Jobless and desperate, gullible Kenyans have been rushing to get an WorldCoin iris scan, oblivious of what they are getting themselves into, merely for the promise of making a quick buck immediately after.

While it has not been made explicitly clear just how much money Kenyans are getting rewarded with, Saruni Maina says Kenyans are pocketing about Ksh.7,000 just for signing up.

"On top of that, WorldCoin is giving away a further 25WLD every week in what they are calling a WorldCoin Grants. Which means, Kenyans can cash in KES 7,000 every week," he tweeted.

One of the key features of WorldCoin’s entry into Kenya is the launch of a peer-to-peer (P2P) exchange that allows individuals to quickly and easily access digital currencies and US dollars directly with one another, without the need for a centralized third party to facilitate the transactions.

"Kenya is the financial and tech hub of East Africa, and there’s a strong, natural interest here in the technologies that are shaping the global digital economy," Wangechi Mwangi, Market Manager for TFH in support of WorldCoin East Africa, said.

"WorldCoin is a good example of that kind of technology, not only because of the service it provides but because, through the engagement of Tools for Humanity, it allows Kenyans to learn more about cutting-edge financial and identity products," it stated.
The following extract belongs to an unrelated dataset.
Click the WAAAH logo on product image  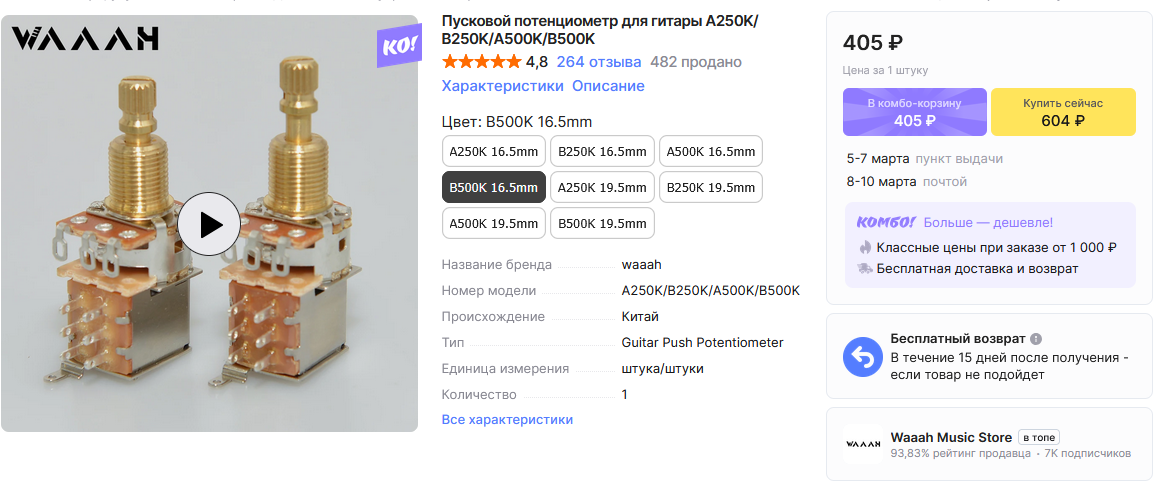click(85, 39)
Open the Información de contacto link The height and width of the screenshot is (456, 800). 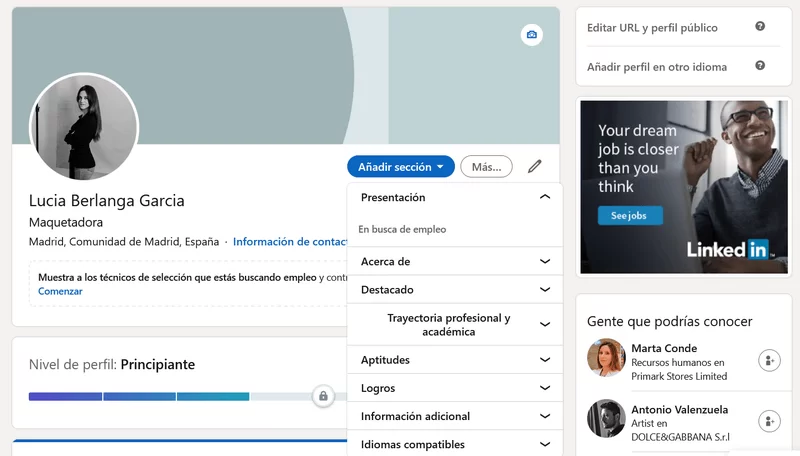290,242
The cryptocurrency industry in Kenya has been steadily growing in recent years, with a rising number of crypto projects and increasing adoption by the general population.

In 2022, the United Nations Conference on Trade and Development (UNCTAD) estimated that there were around 4 million active cryptocurrency users in the country, the then highest in Africa, and that this number is expected to continue to rise over time.

The Office of the Data Protection Commissioner (ODPC) has since urged caution as Kenyans rush to sign up for WorldCoin.

“The ODPC is aware that WorldCoin has now been launched and is processing sensitive personal data in a manner that requires a demonstration of proper safeguards under the Data Protection Act, 2019," Data Commissioner Immaculate Kassait said in a statement on Friday.

"As the ODPC conducts its assessment of WorldCoin's practices to ensure compliance with the law, Kenyans are urged to ensure that they receive proper information before disclosing any personal or sensitive data. Individuals are advised to thoroughly inquire about how their data will be used."